→ **EXERCISE AIM**:
Please copy exactly the lines from the top of the data through the line containing "Task: Click the Roma club crest icon", and nothing else.

→ **DATA RECORDS**:
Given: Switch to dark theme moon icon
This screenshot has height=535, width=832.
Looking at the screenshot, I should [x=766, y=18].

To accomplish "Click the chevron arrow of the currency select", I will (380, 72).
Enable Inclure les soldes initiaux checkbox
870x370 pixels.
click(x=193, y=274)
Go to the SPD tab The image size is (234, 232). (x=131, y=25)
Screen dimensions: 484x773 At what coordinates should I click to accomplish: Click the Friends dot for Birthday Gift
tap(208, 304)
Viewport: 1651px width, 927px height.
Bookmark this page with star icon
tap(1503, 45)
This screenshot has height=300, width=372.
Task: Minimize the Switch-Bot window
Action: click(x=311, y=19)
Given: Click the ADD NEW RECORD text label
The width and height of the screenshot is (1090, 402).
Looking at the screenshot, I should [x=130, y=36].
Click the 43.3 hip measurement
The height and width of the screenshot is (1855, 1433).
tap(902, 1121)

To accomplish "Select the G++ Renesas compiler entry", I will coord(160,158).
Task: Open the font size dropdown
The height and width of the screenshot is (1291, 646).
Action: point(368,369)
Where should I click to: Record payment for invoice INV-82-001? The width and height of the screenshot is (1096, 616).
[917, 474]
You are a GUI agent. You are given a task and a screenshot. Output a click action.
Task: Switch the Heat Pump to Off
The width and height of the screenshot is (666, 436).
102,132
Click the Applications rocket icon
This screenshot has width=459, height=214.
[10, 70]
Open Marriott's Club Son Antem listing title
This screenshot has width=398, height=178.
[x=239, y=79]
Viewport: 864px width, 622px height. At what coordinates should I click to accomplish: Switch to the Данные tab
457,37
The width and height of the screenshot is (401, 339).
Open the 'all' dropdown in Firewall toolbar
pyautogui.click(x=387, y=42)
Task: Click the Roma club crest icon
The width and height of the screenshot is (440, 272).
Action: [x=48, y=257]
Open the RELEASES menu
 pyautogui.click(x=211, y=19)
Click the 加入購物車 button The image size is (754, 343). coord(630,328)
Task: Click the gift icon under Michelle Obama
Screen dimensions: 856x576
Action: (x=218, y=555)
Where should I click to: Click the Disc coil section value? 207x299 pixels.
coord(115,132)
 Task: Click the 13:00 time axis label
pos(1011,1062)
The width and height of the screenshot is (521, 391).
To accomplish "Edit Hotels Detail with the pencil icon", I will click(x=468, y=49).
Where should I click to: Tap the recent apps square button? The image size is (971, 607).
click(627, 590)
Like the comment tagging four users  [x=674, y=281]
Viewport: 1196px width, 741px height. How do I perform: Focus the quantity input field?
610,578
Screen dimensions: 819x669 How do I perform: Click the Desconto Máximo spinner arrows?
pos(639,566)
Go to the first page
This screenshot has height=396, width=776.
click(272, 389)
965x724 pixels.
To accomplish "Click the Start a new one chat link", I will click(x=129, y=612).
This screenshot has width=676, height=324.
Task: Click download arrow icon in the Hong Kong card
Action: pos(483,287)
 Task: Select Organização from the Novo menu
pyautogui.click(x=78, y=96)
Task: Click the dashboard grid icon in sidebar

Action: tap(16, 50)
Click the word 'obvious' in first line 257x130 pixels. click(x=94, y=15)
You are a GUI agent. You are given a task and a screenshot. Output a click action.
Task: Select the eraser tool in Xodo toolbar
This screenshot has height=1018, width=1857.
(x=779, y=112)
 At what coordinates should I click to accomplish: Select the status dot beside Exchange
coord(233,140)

→ **RESULT**:
Given: Switch to dark theme moon icon
This screenshot has height=535, width=832.
Looking at the screenshot, I should [x=766, y=18].

To accomplish "Click the chevron arrow of the currency select", I will (380, 72).
Enable Inclure les soldes initiaux checkbox
870x370 pixels.
click(x=193, y=274)
Go to the SPD tab The image size is (234, 232). (x=131, y=25)
Screen dimensions: 484x773 At what coordinates should I click to accomplish: Click the Friends dot for Birthday Gift
tap(208, 304)
Viewport: 1651px width, 927px height.
Bookmark this page with star icon
tap(1503, 45)
This screenshot has height=300, width=372.
Task: Minimize the Switch-Bot window
Action: click(x=311, y=19)
Given: Click the ADD NEW RECORD text label
The width and height of the screenshot is (1090, 402).
Looking at the screenshot, I should [x=130, y=36].
Click the 43.3 hip measurement
The height and width of the screenshot is (1855, 1433).
tap(902, 1121)

To accomplish "Select the G++ Renesas compiler entry", I will coord(160,158).
Task: Open the font size dropdown
The height and width of the screenshot is (1291, 646).
Action: point(368,369)
Where should I click to: Record payment for invoice INV-82-001? The width and height of the screenshot is (1096, 616).
[917, 474]
You are a GUI agent. You are given a task and a screenshot. Output a click action.
Task: Switch the Heat Pump to Off
The width and height of the screenshot is (666, 436).
102,132
Click the Applications rocket icon
This screenshot has width=459, height=214.
[10, 70]
Open Marriott's Club Son Antem listing title
This screenshot has width=398, height=178.
[x=239, y=79]
Viewport: 864px width, 622px height. At what coordinates should I click to accomplish: Switch to the Данные tab
457,37
The width and height of the screenshot is (401, 339).
Open the 'all' dropdown in Firewall toolbar
pyautogui.click(x=387, y=42)
Task: Click the Roma club crest icon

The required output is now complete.